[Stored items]

────────

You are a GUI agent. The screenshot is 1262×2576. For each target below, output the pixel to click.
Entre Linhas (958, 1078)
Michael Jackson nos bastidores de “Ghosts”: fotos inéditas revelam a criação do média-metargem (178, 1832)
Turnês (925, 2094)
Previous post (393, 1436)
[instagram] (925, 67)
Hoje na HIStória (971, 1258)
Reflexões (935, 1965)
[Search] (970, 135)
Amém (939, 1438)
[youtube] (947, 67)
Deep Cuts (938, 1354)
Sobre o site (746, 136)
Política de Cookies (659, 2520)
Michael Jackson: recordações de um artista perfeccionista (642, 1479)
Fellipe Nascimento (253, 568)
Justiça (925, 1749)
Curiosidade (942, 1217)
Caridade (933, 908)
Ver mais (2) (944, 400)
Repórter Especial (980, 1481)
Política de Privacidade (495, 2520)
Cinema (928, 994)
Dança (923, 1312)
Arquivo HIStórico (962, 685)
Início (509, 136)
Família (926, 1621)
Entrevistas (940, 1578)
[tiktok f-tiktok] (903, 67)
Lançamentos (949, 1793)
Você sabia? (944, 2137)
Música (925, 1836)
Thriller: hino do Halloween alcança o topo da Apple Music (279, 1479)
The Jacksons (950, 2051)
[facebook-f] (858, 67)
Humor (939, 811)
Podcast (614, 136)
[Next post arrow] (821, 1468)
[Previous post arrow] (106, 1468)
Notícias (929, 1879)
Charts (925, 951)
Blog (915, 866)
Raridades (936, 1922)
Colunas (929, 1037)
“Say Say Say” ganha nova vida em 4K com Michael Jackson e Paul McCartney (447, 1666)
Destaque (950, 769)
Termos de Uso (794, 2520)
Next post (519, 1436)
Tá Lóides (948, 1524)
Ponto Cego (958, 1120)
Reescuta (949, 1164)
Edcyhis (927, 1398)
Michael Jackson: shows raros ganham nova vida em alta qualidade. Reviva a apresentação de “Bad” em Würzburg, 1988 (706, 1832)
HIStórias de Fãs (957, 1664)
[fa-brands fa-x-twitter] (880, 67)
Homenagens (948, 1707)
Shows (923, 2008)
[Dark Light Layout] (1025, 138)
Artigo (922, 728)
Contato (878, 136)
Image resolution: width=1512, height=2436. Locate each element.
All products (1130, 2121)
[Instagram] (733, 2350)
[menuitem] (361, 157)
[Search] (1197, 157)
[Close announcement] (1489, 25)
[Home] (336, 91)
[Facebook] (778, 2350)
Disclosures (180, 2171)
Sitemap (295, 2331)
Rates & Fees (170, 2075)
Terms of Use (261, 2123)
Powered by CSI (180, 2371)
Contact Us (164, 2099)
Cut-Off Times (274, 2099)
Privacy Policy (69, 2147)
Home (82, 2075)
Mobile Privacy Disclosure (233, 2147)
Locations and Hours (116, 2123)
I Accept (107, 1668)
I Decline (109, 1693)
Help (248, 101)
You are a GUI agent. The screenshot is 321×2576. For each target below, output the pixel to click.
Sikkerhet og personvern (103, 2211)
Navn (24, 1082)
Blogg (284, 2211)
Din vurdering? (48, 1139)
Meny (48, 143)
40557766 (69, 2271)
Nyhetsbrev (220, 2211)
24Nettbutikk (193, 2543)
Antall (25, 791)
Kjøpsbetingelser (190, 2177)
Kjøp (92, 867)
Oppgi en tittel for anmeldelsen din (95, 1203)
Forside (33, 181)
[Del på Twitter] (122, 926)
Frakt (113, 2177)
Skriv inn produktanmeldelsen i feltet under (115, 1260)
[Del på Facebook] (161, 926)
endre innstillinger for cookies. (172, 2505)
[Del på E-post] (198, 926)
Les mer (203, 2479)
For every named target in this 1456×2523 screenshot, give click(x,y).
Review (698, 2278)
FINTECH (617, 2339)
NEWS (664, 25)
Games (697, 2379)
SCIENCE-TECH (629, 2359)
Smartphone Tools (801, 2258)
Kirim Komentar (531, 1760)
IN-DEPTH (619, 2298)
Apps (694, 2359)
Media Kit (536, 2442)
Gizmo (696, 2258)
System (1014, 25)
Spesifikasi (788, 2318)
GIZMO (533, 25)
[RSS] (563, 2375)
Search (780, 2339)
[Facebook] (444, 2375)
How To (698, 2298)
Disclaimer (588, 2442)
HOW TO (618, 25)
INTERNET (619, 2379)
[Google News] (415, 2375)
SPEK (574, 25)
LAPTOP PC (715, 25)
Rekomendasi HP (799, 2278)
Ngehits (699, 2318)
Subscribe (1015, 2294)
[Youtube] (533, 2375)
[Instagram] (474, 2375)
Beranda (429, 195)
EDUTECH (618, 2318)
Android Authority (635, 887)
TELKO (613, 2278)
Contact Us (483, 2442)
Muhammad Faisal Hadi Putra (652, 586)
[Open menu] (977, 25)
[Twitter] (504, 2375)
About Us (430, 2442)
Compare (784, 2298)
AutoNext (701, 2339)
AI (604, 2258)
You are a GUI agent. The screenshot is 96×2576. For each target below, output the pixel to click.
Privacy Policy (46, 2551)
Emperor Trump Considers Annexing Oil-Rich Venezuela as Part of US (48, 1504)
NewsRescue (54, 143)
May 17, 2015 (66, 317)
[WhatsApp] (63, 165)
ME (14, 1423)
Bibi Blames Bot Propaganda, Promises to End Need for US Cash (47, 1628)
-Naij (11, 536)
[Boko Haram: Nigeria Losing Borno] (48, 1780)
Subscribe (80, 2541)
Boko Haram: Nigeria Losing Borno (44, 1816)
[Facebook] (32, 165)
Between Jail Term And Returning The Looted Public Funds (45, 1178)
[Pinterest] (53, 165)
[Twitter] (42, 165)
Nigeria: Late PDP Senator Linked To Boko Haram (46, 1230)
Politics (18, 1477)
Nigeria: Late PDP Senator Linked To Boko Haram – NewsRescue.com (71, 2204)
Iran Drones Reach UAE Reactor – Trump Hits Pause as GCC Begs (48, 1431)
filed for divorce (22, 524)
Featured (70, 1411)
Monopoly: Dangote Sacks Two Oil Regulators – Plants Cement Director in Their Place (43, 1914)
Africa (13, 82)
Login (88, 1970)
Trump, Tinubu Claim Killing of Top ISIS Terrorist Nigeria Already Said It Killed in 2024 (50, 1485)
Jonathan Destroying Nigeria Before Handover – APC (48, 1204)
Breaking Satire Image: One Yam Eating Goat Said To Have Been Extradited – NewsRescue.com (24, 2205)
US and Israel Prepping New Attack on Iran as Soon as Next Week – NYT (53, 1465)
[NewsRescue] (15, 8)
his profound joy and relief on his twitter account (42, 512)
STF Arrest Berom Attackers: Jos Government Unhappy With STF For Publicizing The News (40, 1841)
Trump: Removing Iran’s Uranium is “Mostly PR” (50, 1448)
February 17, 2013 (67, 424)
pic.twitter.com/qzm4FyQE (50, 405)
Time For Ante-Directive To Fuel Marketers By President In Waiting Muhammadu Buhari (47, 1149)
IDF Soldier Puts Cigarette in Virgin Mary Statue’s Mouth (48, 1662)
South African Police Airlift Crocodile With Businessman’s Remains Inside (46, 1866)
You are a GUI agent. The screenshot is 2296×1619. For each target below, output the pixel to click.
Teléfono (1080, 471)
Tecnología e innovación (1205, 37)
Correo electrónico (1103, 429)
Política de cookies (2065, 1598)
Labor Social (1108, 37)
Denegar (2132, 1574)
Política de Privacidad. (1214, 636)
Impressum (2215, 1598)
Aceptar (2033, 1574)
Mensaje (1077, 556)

────────

**WHAT TO PRODUCE**
Please retype the top of the data exactly, down to and including the line that holds "Política de Cookies (659, 2520)", and nothing further.

**TASK SOLUTION**
You are a GUI agent. The screenshot is 1262×2576. For each target below, output the pixel to click.
Entre Linhas (958, 1078)
Michael Jackson nos bastidores de “Ghosts”: fotos inéditas revelam a criação do média-metargem (178, 1832)
Turnês (925, 2094)
Previous post (393, 1436)
[instagram] (925, 67)
Hoje na HIStória (971, 1258)
Reflexões (935, 1965)
[Search] (970, 135)
Amém (939, 1438)
[youtube] (947, 67)
Deep Cuts (938, 1354)
Sobre o site (746, 136)
Política de Cookies (659, 2520)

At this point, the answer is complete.